Líderes da UE vão discutir crise a Leste antes da cimeira com África

Encontro informal dos líderes da UE coincide com uma reunião de ministros da Defesa da NATO.

Os chefes de Estado e de Governo da União Europeia vão celebrar um encontro informal na quinta-feira, em Bruxelas, antes da cimeira com a União Africana, para discutir os "mais recentes desenvolvimentos" na crise entre Rússia e Ucrânia.

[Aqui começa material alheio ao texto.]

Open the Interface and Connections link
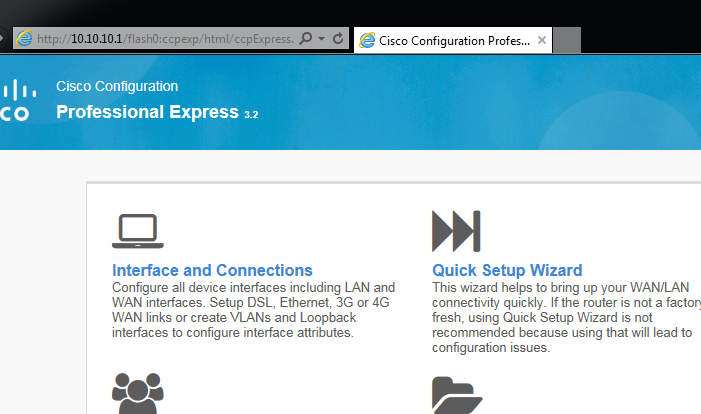The image size is (701, 414). [212, 270]
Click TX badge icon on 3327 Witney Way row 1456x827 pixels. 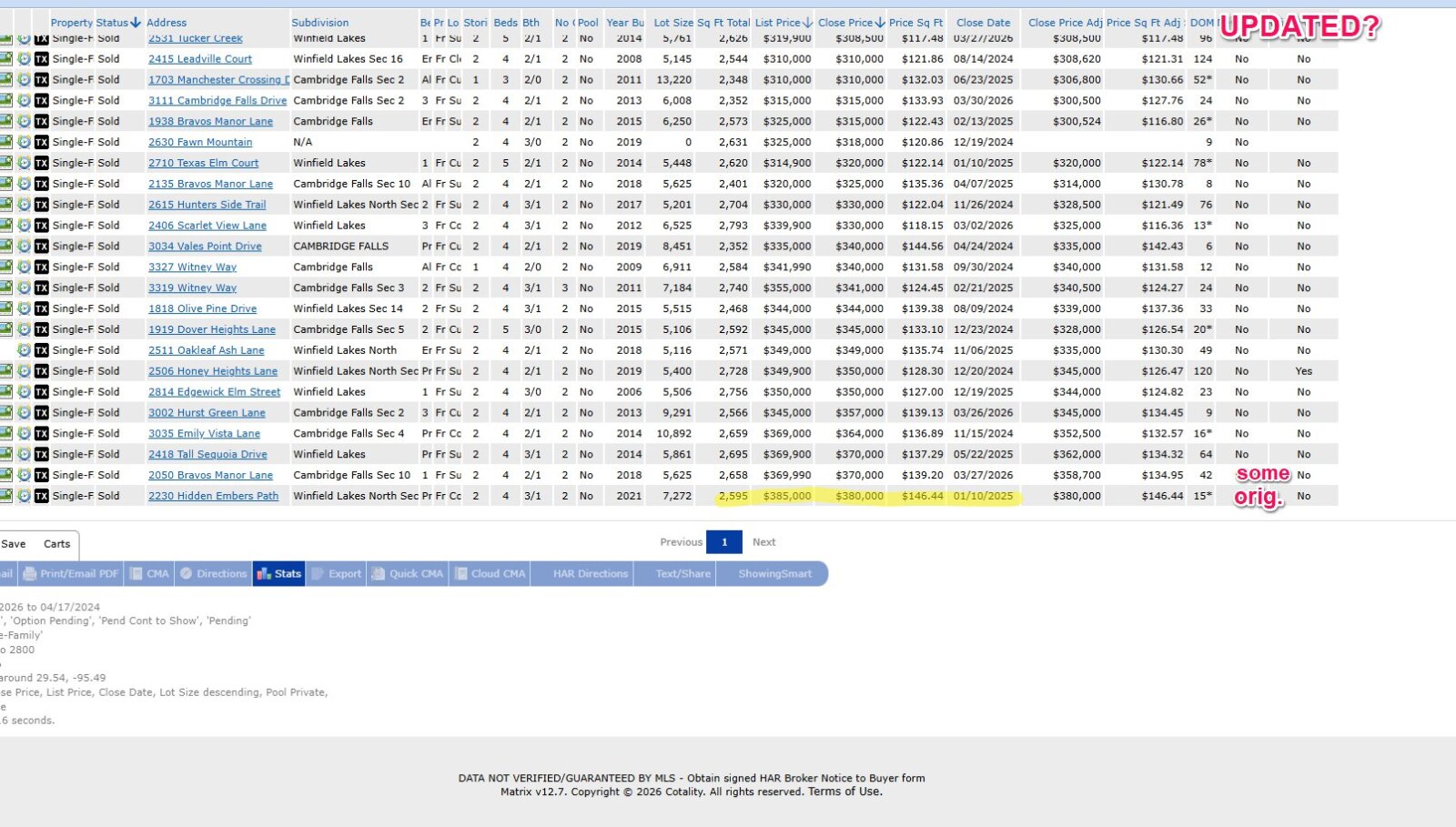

"Antes da cimeira União Europeia (UE)-União Africana (UA) de amanhã [quinta-feira] terá lugar uma reunião informal dos membros do Conselho Europeu às 12h30 [locais, menos uma hora em Lisboa] para fazer um ponto da situação dos mais recentes desenvolvimentos relacionados com Rússia/Ucrânia", anunciou o porta-voz do presidente do Conselho Europeu, na sua conta na rede social Twitter.

Esta discussão sobre a ameaça de uma agressão russa à Ucrânia ao nível dos líderes dos 27, entre os quais o primeiro-ministro António Costa, terá lugar numa altura em que o Kremlin (Presidência russa) garante que concluiu as manobras militares nas zonas fronteiriças, um anúncio recebido com cautela pela UE, que mesmo esta quarta-feira exortou a Rússia a dar "passos concretos e tangíveis" com vista ao desanuviamento da crise com a Ucrânia, observando que de Moscovo chegam "sinais contraditórios".

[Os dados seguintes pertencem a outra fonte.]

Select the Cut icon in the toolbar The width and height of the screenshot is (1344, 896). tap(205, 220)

O encontro informal dos líderes da UE coincide com uma reunião de ministros da Defesa da NATO, que decorre entre esta quarta e quinta-feira, e na qual Portugal está representado por João Gomes Cravinho.

Esta quarta-feira mesmo, à entrada para esse encontro ministerial, o secretário-geral da Aliança Atlântica, Jens Stoltenberg, disse que, apesar dos anúncios de Moscovo, a NATO não está a observar "qualquer desescalada no terreno" e, "pelo contrário, parece que a Rússia continua a reforçar a sua presença militar".

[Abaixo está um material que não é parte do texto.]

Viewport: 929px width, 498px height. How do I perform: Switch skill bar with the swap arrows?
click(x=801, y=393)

"A Rússia ainda pode invadir a Ucrânia sem aviso prévio, as capacidades estão no lugar" com mais de 100.000 soldados, advertiu.

O Ocidente acusa a Rússia de ter concentrado mais de 100.000 tropas nas fronteiras da Ucrânia para invadir novamente o país vizinho, depois da anexação da Crimeia em 2014.

A Rússia nega qualquer intenção bélica, mas exige garantias para a sua segurança, incluindo uma promessa de que a Ucrânia nunca será membro da NATO, uma exigência liminarmente rejeitada pelo Ocidente, que propôs em troca conversações com Moscovo sobre outros assuntos de segurança, como o controlo de armas ou visitas recíprocas a infraestruturas sensíveis.